• [Text passage]:
An online magazine of news and opinions from the Asia New Zealand Foundation
NZ - China collaboration on cutting-edge show
Writer Rachel Davies travelled to Shanghai late last year with the help of an Asia New Zealand Foundation grant to attend the opening of Duality, the show she helped create with the team from creative studio Storybox.
Duality was adapted for the Chinese audience from Storybox's immersive work The Woman Who Forgot, which premiered at the Festival of the Arts in Wellington in February last year. Duality was part of RAW (Rising Artists Works) at the China Shanghai International Arts Festival (CSIAF).
Made in collaboration with the CSIAF and Shanghai Theatre Academy, the show is delivered via an app that converts the audience’s phones into the phone of the main character for the duration of the show. As they walk between locations, audience members receive social media, phone calls and texts, the inner monologue of the main character, as well as music and effects.
Davies worked as a script consultant on the collaboration, helping create a new version of the show specific to the location and themes relevant to a Shanghai audience.
“It was such a blast to see the work realised,” she says. “I was walking with other audience members down the Shanghai streets, listening to the music and the opening of the show and my heart was pounding through my chest.”

• [To do]:
1 - Answer these questions using the article.
(a) At which festival did The Woman Who Forgot premiere?
(b) What role did Rachel Davies have on the collaboration?
(c) What does the app turn the audience's phones into during the show?
2 - Rewrite the article starting at "Made in collaboration" and ending at "a Shanghai audience.", changing "script consultant" to "story consultant".
3 - Summarize the article in two sentences.

• [Data shown]:
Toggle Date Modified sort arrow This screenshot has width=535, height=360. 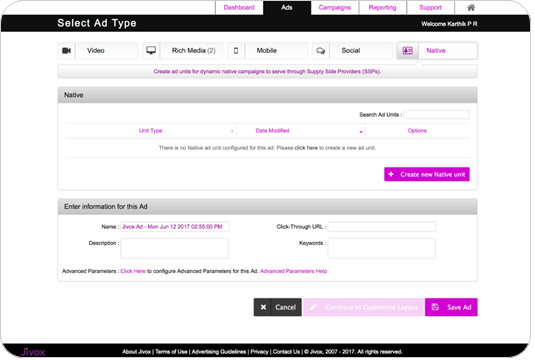361,132
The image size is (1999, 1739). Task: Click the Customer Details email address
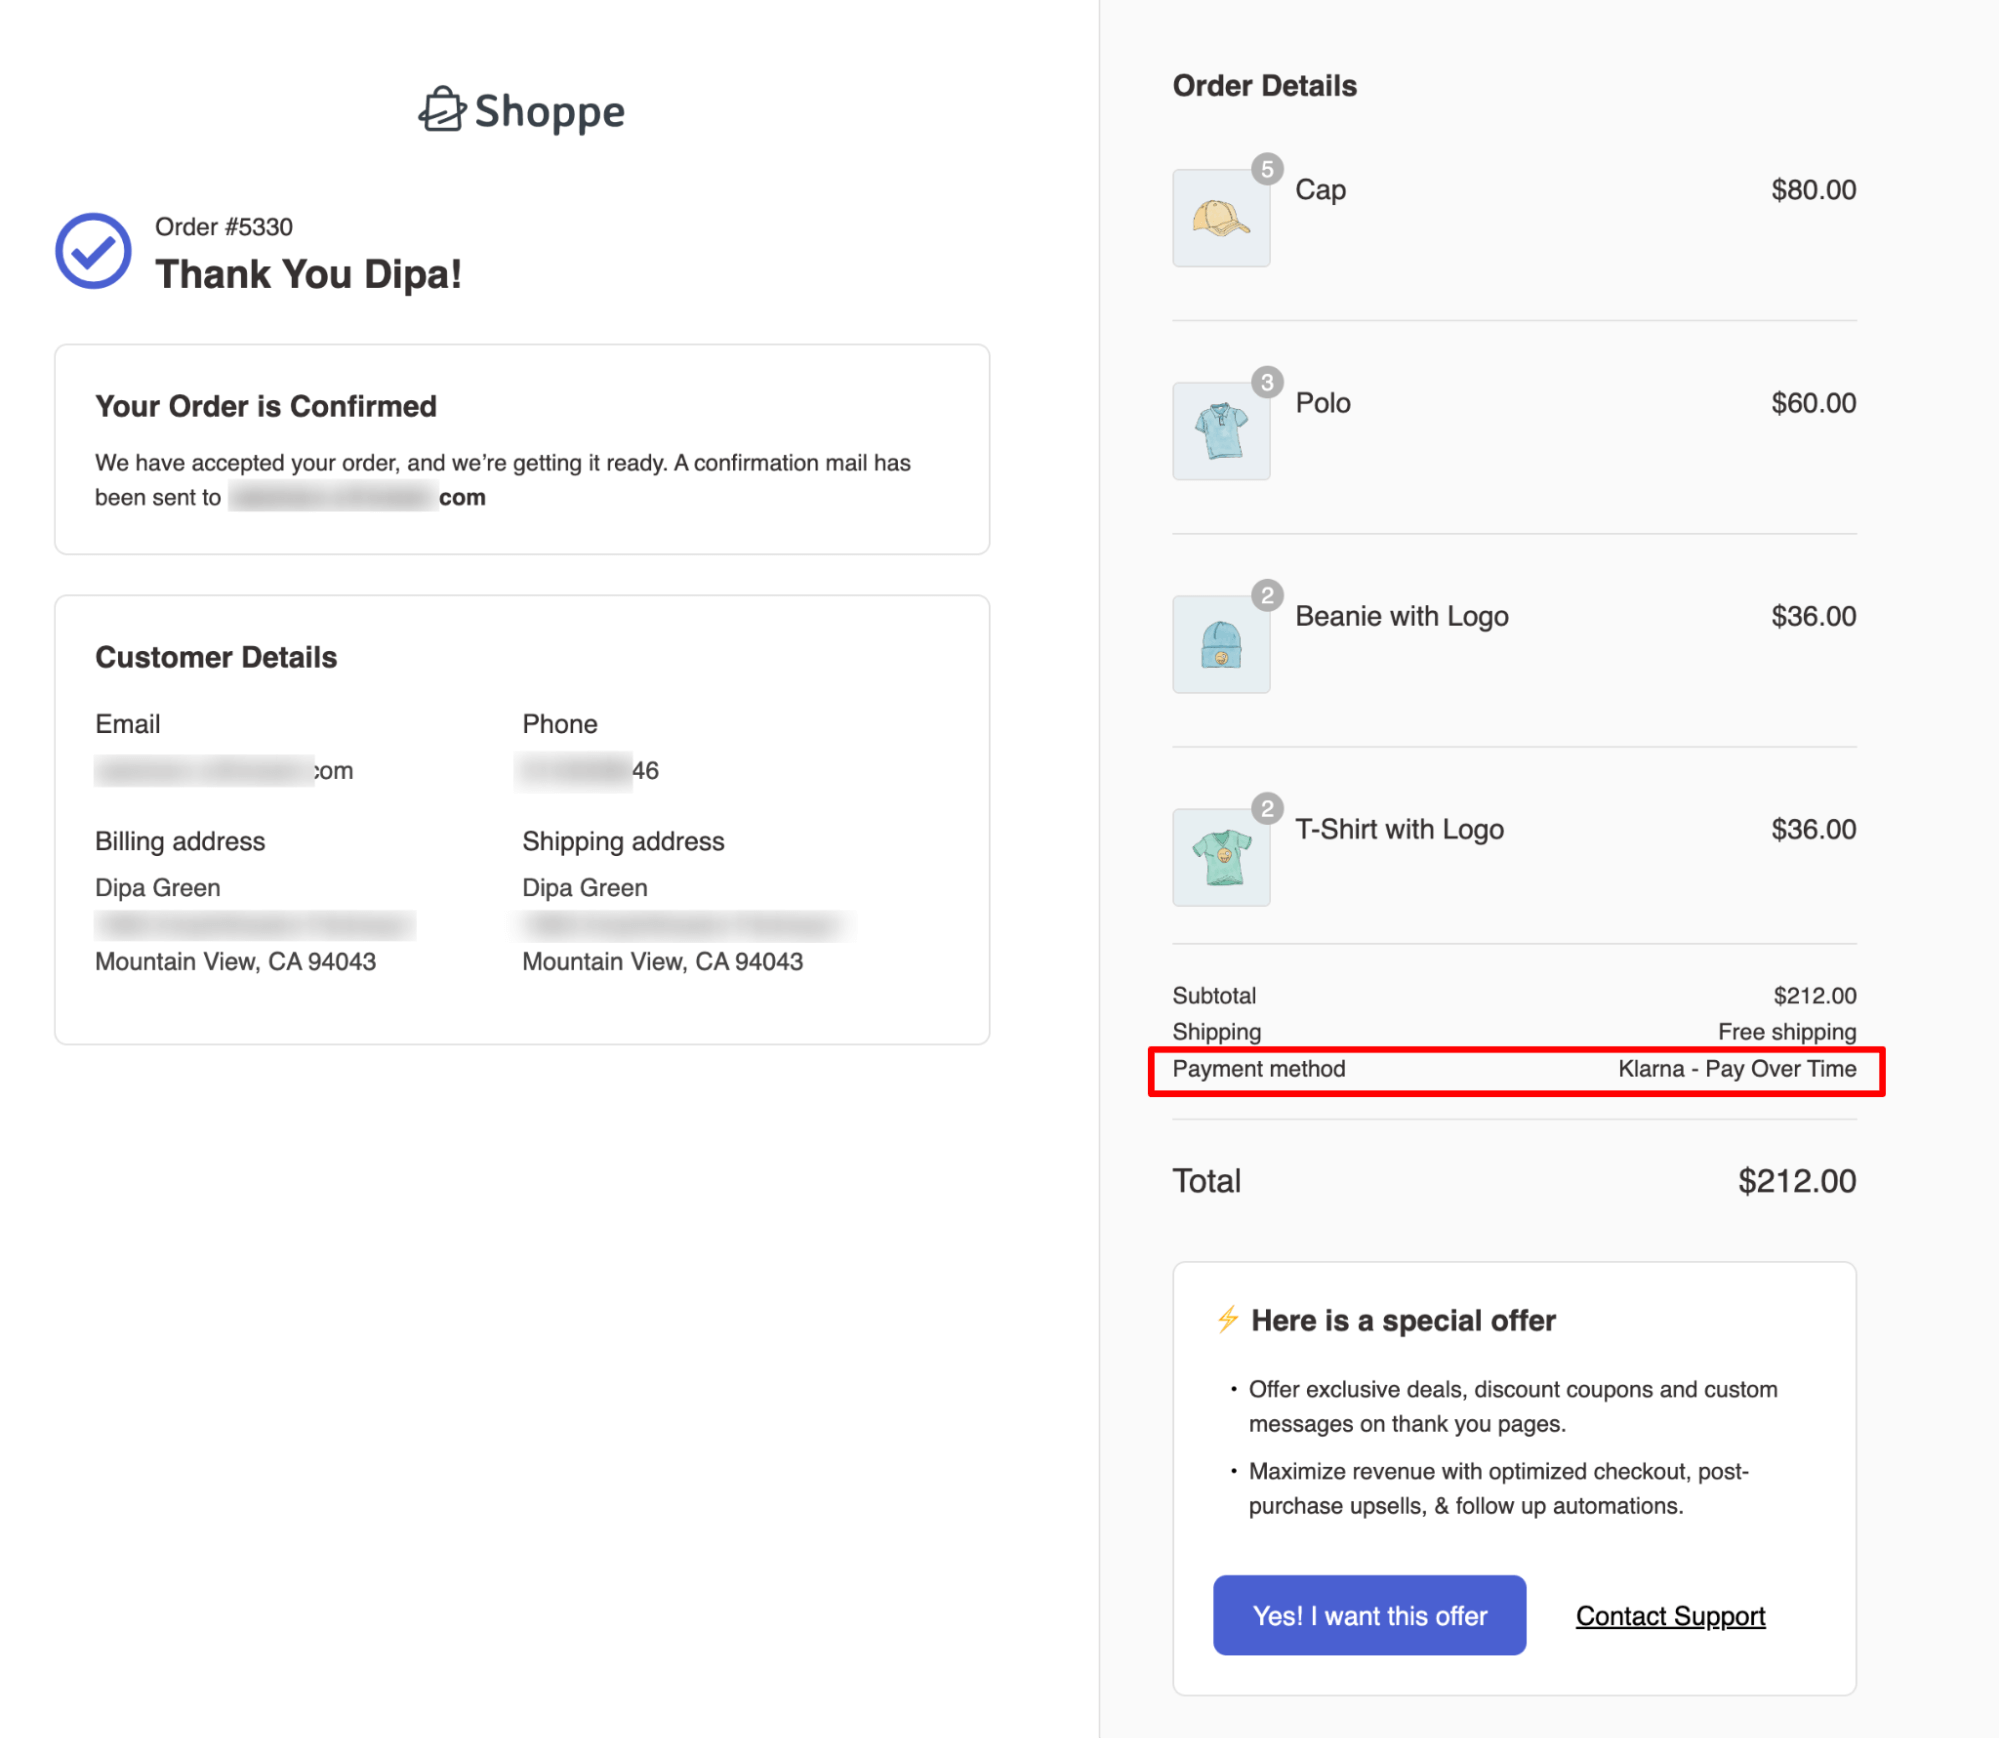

• [Exercise results]:
1 -
(a) The Festival of the Arts in Wellington.
(b) Script consultant.
(c) The phone of the main character.

2 -
Made in collaboration with the CSIAF and Shanghai Theatre Academy, the show is delivered via an app that converts the audience’s phones into the phone of the main character for the duration of the show. As they walk between locations, audience members receive social media, phone calls and texts, the inner monologue of the main character, as well as music and effects.
Davies worked as a story consultant on the collaboration, helping create a new version of the show specific to the location and themes relevant to a Shanghai audience.

3 - Writer Rachel Davies traveled to Shanghai with an Asia New Zealand Foundation grant to attend the opening of Duality, a show adapted for Chinese audiences from Storybox's immersive work The Woman Who Forgot and presented at the China Shanghai International Arts Festival. The show is delivered through an app that turns audience members' phones into the main character's phone as they walk between locations, and Davies helped tailor it to Shanghai as a script consultant.